And that is not so shabby for such a small programme especially if the hardware
is smart enough to recognize that the jumped to address is probably in the
pipeline.

Now, don't try to say that the simple case of 1 instruction after the branch
doesn't occur (or occurs rarely).  I've seen it often enough to make me
think that this is a worthwhile optimization by the compiler.

BTW I like the fact that non-arithmetic instructions DO NOT change (affect)
the condition code (status) register. This can develop other optimizations.
But, I can't understand why the following sequence is needed for multiply.

	mul	gr72,gr71,#0		;step 1
	repeat	30			; (not in assembler? my addition)
	mul	gr72,gr71,gr72		;steps 2 to 31 (that's right, 30 words!)

	mull	gr72,gr71,gr72		; step 32

The above from Am29000 user's manual page 7-10 for a 32 bit integer multiply.
It takes 32 instructions to do it  (similar for divide).

Now, I can understand the advantages of a RISC processor but this is going
to far.  Should I put 32 instructions in the processing stream each time
I need to multiply two numbers?  Should I use a subroutine?
Seems to me a perfect  time/space tradeoff decision.  But, what are the costs?

-- 
UUCP:...!amdahl!drivax!socha                                      WAT Iron'75
"Everything should be made as simple as possible but not simpler."  A. Einstein

tim@amdcad.AMD.COM (Tim Olson) (05/09/87)

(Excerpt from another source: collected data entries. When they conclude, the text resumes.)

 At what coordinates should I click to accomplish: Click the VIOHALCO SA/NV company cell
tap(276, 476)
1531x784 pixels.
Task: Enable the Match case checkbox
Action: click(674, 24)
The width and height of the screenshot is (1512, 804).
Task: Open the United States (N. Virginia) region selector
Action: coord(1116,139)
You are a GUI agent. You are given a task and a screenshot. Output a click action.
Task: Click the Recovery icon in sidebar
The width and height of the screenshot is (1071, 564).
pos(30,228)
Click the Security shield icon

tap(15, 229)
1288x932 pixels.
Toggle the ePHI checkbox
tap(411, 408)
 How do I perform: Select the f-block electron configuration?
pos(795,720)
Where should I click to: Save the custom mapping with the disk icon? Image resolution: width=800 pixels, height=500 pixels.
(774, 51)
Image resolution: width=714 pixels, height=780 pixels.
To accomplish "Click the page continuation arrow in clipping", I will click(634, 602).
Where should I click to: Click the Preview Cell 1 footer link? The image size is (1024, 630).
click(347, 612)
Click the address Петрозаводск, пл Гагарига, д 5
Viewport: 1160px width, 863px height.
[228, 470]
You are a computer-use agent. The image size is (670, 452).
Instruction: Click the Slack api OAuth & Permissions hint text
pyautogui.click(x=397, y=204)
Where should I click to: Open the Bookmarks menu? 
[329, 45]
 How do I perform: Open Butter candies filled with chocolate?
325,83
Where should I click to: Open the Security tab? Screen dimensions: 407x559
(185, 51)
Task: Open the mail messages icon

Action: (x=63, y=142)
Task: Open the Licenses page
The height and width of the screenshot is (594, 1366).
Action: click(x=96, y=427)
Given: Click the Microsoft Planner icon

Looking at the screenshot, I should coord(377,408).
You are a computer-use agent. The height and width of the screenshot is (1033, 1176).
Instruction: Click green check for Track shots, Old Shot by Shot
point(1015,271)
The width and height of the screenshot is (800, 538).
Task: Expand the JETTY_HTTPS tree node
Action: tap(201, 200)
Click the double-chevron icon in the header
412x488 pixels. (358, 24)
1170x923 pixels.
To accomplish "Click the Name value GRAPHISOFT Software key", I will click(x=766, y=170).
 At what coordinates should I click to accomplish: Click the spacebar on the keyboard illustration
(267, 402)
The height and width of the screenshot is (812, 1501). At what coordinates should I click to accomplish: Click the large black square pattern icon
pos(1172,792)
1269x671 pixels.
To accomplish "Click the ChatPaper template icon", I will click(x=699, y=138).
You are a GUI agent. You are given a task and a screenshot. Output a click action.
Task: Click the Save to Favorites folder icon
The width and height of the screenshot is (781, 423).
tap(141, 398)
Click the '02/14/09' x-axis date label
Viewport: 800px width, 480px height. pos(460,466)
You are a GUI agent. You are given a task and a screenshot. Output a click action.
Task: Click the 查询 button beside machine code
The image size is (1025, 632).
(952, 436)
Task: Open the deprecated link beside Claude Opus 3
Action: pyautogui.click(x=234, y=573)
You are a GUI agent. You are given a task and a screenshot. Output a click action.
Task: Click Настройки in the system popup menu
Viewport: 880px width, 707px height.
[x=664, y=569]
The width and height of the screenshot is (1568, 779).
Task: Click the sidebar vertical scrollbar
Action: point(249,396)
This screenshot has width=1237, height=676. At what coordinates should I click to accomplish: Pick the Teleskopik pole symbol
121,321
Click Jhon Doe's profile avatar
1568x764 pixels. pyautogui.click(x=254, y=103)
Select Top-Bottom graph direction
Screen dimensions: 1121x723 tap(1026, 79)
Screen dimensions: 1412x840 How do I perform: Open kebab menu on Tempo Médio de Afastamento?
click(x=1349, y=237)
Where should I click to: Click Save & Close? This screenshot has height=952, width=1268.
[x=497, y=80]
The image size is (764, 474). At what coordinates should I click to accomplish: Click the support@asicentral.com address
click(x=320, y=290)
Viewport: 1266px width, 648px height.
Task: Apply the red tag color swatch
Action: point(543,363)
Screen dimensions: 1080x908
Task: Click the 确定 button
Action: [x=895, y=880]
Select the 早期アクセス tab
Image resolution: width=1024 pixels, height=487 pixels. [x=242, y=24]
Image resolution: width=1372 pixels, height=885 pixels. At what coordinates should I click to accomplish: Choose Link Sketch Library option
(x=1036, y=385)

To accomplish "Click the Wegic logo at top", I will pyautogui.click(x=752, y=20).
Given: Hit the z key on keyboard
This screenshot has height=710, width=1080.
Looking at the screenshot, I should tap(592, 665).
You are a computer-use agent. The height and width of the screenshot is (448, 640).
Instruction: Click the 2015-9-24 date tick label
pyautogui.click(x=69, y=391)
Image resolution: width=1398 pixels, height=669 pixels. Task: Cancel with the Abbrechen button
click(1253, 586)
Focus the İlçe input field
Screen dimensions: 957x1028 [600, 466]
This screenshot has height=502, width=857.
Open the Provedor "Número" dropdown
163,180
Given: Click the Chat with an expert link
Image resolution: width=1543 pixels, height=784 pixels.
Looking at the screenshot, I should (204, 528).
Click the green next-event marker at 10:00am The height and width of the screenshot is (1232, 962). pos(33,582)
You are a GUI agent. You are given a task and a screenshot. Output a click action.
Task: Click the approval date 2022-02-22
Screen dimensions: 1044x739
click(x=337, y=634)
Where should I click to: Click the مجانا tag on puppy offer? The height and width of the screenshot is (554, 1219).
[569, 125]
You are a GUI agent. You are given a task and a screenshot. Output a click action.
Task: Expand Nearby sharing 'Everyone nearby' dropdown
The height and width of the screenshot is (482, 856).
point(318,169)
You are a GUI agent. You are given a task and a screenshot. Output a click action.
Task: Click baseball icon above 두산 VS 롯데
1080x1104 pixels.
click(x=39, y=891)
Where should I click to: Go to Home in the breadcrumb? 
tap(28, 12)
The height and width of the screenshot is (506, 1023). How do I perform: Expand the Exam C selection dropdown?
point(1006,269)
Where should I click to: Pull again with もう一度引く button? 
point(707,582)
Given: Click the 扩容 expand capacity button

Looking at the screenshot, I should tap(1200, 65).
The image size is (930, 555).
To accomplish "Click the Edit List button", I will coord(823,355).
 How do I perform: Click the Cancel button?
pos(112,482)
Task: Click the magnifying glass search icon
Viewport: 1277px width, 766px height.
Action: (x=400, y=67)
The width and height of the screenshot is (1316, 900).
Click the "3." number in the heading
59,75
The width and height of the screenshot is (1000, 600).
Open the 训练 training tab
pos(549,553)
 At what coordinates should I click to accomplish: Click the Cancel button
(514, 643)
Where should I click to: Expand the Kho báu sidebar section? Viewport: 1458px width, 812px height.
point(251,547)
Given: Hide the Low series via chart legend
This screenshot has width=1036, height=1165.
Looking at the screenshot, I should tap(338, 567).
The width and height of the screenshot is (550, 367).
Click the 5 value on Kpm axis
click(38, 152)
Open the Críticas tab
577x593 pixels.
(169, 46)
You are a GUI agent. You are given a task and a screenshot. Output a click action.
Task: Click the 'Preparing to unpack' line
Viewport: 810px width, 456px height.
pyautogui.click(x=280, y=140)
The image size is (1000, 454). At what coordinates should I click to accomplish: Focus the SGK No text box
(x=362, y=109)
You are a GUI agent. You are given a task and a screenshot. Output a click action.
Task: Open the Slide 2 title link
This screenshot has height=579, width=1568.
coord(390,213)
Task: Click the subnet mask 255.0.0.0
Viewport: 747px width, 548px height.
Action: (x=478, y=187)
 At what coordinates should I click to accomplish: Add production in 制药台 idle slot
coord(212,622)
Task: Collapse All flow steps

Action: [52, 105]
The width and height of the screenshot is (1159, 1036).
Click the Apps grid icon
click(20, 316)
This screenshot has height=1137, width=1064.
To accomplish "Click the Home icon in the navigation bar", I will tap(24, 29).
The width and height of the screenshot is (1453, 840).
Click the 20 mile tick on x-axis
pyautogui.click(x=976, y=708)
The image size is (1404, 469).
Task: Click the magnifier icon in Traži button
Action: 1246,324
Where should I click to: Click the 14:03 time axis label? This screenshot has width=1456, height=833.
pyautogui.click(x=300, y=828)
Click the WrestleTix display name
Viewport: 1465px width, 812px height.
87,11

In article <1512@drivax.UUCP> socha@drivax.UUCP (Henri J. Socha (x6251)) writes:

+-----
| Well, to add some fuel to the fire about how a machine's performance can
| depend on the smarts in the compiler used, I hand modified the example code
| given in the referenced article.  The changed code is shown below.
| The changes were limited to taking better advantage of the delayed branching.
| I only re-arranged and removed some code.

	... changed code
+-----
| The savings were:
| 	nop
| 	jmp	$17			<-- remember those delayed branches!
| 	nop
| 	jmp	$19
+-----
The optimizations you performed were valid.  Our internal compiler is
conservative in the instructions it selects for placement after a
delayed branch -- it just didn't recognize the case you found.  The
standard "commercial compiler" for the Am29000 should be able to perform
this, though.
+-----
| BTW I like the fact that non-arithmetic instructions DO NOT change (affect)
| the condition code (status) register. This can develop other optimizations.
+-----
Actually, the only condition codes used by the processor are the carry
(C) and the divide flag (DF).  The others are there for "completeness"
and to enhance performance in emulations.

	... discussion of multiply taking 32 steps

+-----
| Now, I can understand the advantages of a RISC processor but this is going
| to far.  Should I put 32 instructions in the processing stream each time
| I need to multiply two numbers?  Should I use a subroutine?
| Seems to me a perfect  time/space tradeoff decision.  But, what are the costs?
+-----
Yes, it is a time/space tradeoff.  Note, however, that the Am29000 has a
relatively low overhead cost associated with a subroutine call.  Our C
runtime library code we use for simulations has a multiply subroutine
which is a variant of the one shown in the user's manual.  It performs a
quick check at the beginning to see how many steps are really required,
then performs only that many steps.  This has been shown to reduce the
entire cost of a runtime multiply (including procedure-call overhead) to
around 25 cycles (when used on a range of multiply-intensive code).

	-- Tim Olson
	Advanced Micro Devices
	

henry@utzoo.UUCP (Henry Spencer) (05/10/87)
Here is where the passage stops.